The film is certainly enjoyable and well-intentioned. Filmmaker Nick Vallelonga co-wrote the screenplay about his dad and the valuable lessons he learned about racism from his extended trip with Shirley, who became the elder Vallelonga’s lifelong friend.

But the movie is also cliché, reductive and omitting. What’s most unfortunate is the story of the actual Green Book is never really told despite the film’s title, which director Peter Farrelly revealed he wasn’t sure about during a recent interview with Vulture.

“I was concerned because it’s not really about the Green Book, but the Green Book’s in there throughout, and it just seemed to be the right title,” Farrelly said during the interview.

It was black actress Octavia Spencer, who Farrelly said he brought in as an executive producer on Green Book to give the film a black woman’s perspective, who convinced Farrelly to stick with the title.

“I called her because people were wondering if we should call it something else, and she said, ‘No fucking way; do not call this something else, because we want people to know about the Green Book,’” Farrelly said, quoting Spencer. “Most of my black friends hadn’t heard of it.
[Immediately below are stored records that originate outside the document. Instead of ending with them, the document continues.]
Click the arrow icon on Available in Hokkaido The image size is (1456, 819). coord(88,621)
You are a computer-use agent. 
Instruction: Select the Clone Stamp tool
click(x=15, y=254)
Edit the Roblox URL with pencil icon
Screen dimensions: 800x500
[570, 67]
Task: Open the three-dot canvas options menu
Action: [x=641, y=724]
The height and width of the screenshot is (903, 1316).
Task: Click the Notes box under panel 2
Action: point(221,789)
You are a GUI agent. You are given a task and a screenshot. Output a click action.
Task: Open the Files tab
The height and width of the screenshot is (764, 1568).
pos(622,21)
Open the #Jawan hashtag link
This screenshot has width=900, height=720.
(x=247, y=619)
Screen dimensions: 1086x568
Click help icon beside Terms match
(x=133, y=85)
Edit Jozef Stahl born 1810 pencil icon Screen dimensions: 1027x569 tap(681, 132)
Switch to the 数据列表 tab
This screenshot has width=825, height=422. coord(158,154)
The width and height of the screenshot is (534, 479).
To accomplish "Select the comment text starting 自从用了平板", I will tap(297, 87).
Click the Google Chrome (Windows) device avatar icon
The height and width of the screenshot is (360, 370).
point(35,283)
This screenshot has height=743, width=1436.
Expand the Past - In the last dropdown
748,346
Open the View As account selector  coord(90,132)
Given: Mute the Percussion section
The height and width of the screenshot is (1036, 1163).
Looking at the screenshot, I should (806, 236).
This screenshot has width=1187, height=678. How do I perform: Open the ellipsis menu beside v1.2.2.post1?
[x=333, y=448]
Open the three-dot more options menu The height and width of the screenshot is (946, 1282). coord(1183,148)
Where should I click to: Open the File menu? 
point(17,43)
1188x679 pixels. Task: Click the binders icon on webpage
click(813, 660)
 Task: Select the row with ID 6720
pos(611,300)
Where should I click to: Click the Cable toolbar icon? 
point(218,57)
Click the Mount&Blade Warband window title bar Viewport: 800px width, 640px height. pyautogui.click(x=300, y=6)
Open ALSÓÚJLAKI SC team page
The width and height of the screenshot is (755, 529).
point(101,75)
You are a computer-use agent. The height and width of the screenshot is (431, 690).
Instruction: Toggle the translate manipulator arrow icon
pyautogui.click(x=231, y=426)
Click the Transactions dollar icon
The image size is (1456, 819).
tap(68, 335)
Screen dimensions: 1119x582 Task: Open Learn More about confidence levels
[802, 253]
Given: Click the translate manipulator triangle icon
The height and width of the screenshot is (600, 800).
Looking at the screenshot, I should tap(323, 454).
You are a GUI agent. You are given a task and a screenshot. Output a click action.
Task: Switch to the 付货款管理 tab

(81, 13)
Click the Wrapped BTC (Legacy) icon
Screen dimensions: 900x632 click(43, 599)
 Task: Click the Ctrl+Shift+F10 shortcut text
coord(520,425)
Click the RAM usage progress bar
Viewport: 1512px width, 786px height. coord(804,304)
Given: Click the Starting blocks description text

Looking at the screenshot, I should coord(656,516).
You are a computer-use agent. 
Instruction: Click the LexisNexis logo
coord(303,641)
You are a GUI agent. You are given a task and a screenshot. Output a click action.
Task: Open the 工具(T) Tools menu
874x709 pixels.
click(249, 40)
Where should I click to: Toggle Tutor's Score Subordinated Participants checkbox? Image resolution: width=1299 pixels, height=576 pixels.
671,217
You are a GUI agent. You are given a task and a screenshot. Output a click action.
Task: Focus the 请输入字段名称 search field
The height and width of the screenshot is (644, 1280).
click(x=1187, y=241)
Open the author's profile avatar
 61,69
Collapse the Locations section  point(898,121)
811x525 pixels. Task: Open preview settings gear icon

So she said, ‘It’s important to get it out there. Let people know about it.’”

In that, the movie succeeds, even if the Negro travel guide is reduced to a mere plot device used to frame the protagonists’ journey. The Green Book is rarely mentioned by name, most notably when a staffer from Shirley’s record label gives it to Vallelonga.

Later in the film, the gluttonous Vallelonga reads the Green Book briefly while trying to figuring out where to take his client, before casually tossing the book in a small mound of food and garbage he’s piled up in his passenger’s seat during his highway drive.

“It was kind of a throwaway prop in the film almost exclusively handled by Tony,” Maira Liriano, associate chief librarian at the Schomburg Center for Research in Black Culture in Harlem — which is home to the largest collection of Green Books in the United States — told Mic during a recent press call. “It doesn’t really provide enough of the story of the African-Americans trying to make things work at such a difficult time.”

The real Green Books didn’t constantly remind readers of looming terror — no one wants to think about that on vacation. Rather, they offered positive reviews of places offering desirable accommodations, where people could live their best lives in spite of demeaning circumstances.

The inaugural Green Book only detailed locales in New York City, but the books became so popular, Green eventually expanded, hiring writers to cover cities and travel hot spots across the nation. His books were published annually and sold more than 2 million copies a year at their peak, according to Liriano.

“The Green Books expanded as airport travel became more common, to help African-Americans see the country and the world and enjoy the pleasures of traveling for pleasure,” Liriano said. “It allowed at least some semblance of normalcy. You could travel to places like national parks and be able to plan something with some sort of establishment where you knew you would be welcomed.”

New York Public Library Digital Collection

The movie Green Book takes the baton from similar films about race relations like The Help and most notably Driving Miss Daisy, which are also primarily told from the perspective of white characters, perhaps to make the subject matter more palatable to white viewers.

But it’s dubious in 2018 to assume most white Americans will be turned off by movies centered on a black person’s view of the black experience when films like Black Panther and Get Out have enjoyed major box office success in addition to critical acclaim in their own right.

“I regret the film is called ‘Green Book’ when it really is not looking at why the Green Books are important from the perspective of African-Americans,” Liriano said.

The new film might indeed raise overall awareness of Green Books, but if Hollywood ever decides to return to this subject matter again, those already familiar with the Negro travel guides would likely welcome a more holistic take on their history.